Task prompt – The entries below contain a line with "Image resolution: width=793" and a line with "the bronze rank". Quote exactly those two lines and all lines between them.

Source data –
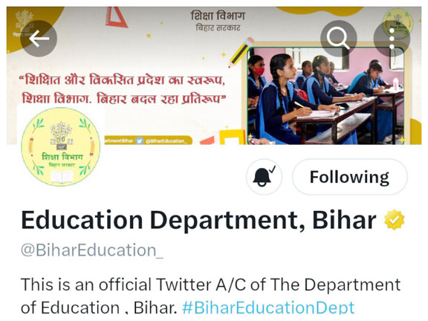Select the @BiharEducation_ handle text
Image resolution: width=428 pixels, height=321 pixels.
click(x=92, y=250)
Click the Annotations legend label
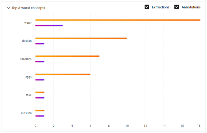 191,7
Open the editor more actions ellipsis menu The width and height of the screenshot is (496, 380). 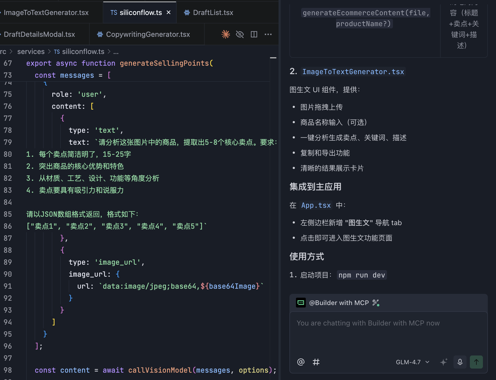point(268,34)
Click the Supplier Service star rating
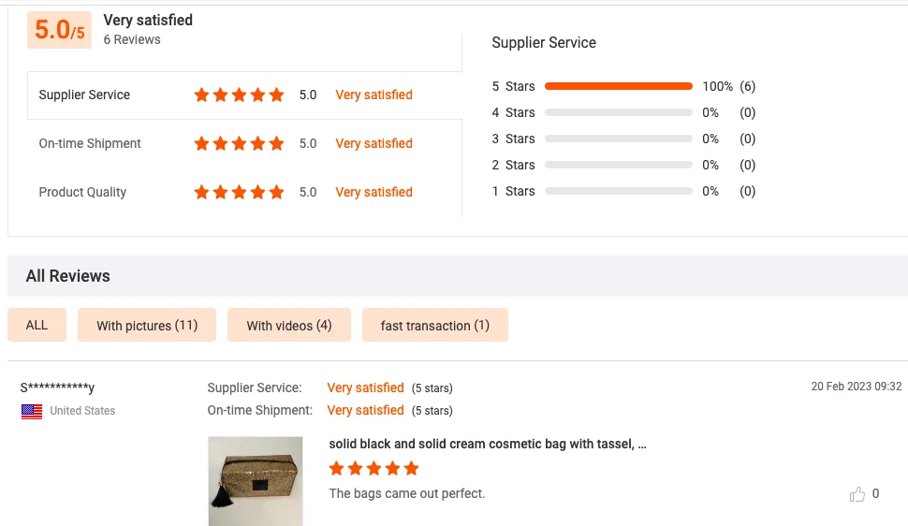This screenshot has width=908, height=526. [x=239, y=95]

--

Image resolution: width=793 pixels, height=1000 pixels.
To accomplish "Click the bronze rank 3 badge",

Result below –
Image resolution: width=793 pixels, height=1000 pixels.
To accomplish "Click the bronze rank 3 badge",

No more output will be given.